Top of Data shown
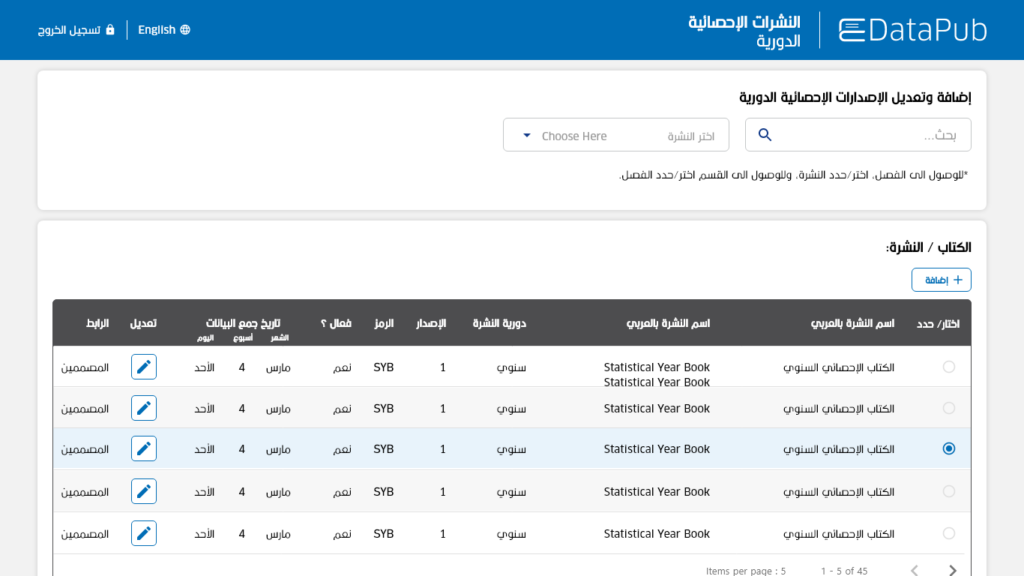Expand the Choose Here publication dropdown
The image size is (1024, 576).
click(x=616, y=134)
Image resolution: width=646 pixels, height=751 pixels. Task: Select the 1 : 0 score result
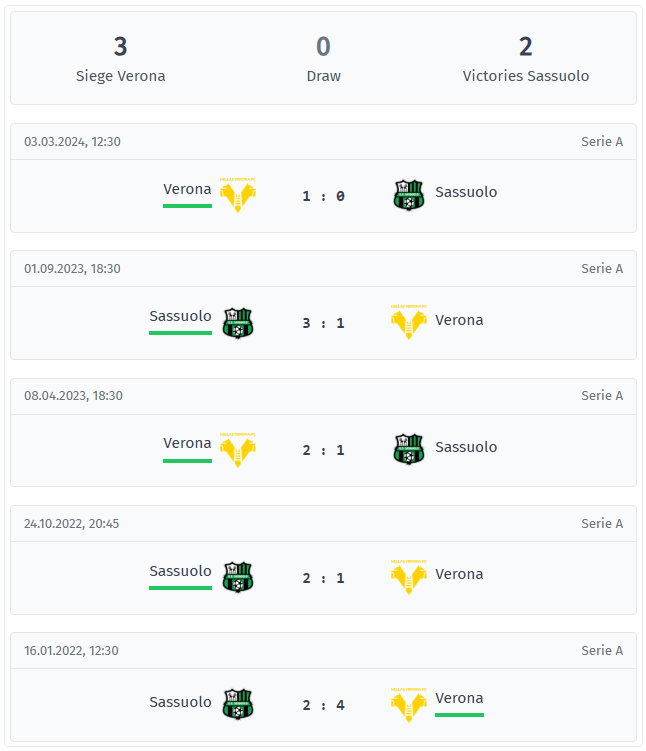323,196
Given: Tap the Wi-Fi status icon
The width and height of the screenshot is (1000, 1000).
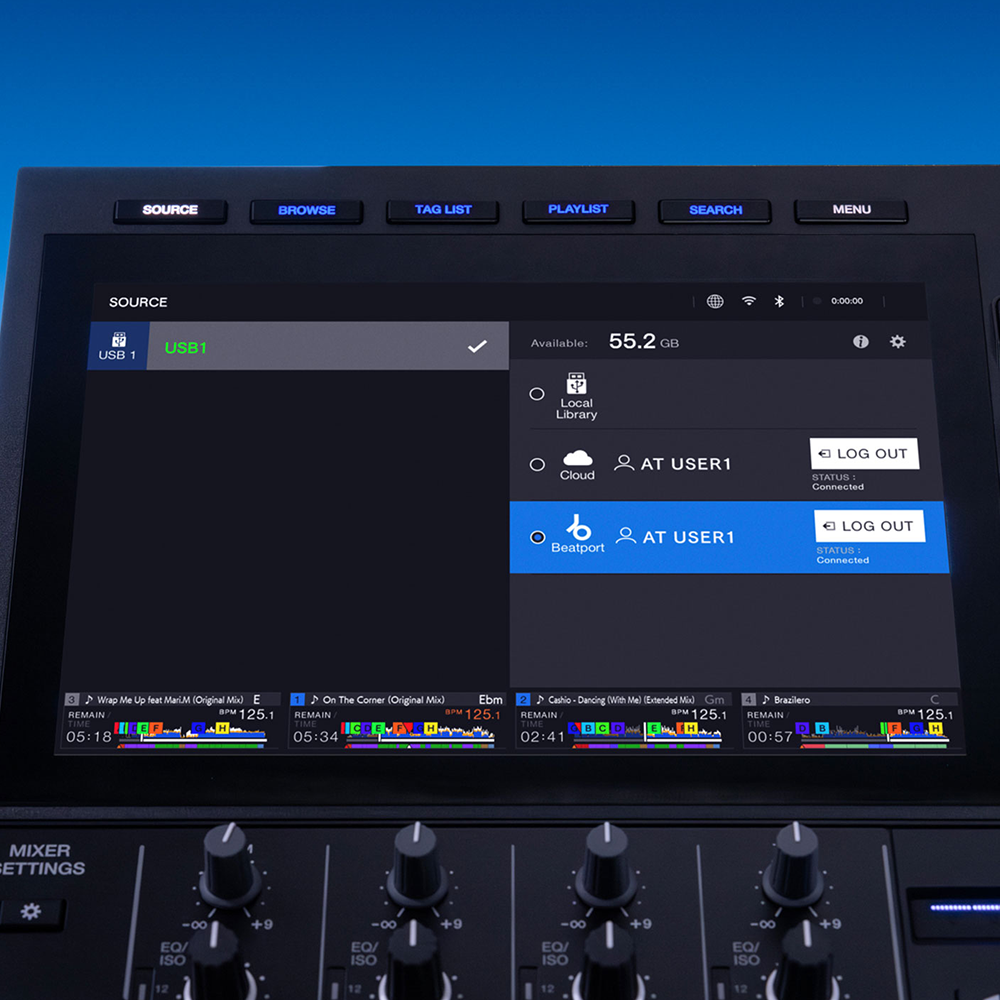Looking at the screenshot, I should [748, 301].
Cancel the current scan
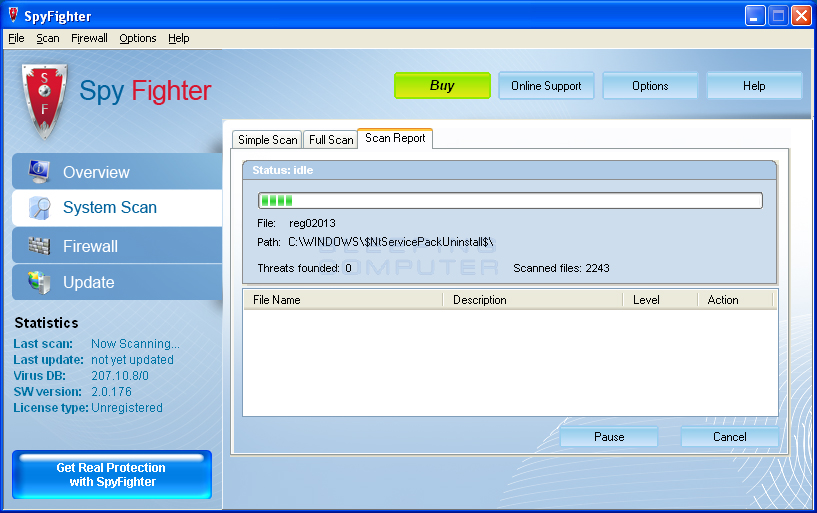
Bottom of Data shown
> **Exercise requirements**
Give again, word for word, only the lines from the one with "Image resolution: width=646" through the last line of the entries, both included; no pictures go in the copy.

> **Response box**
Image resolution: width=646 pixels, height=751 pixels. Task: Select the 1 : 0 score result
323,196
Given: Tap the Wi-Fi status icon
The width and height of the screenshot is (1000, 1000).
Looking at the screenshot, I should [748, 301].
Cancel the current scan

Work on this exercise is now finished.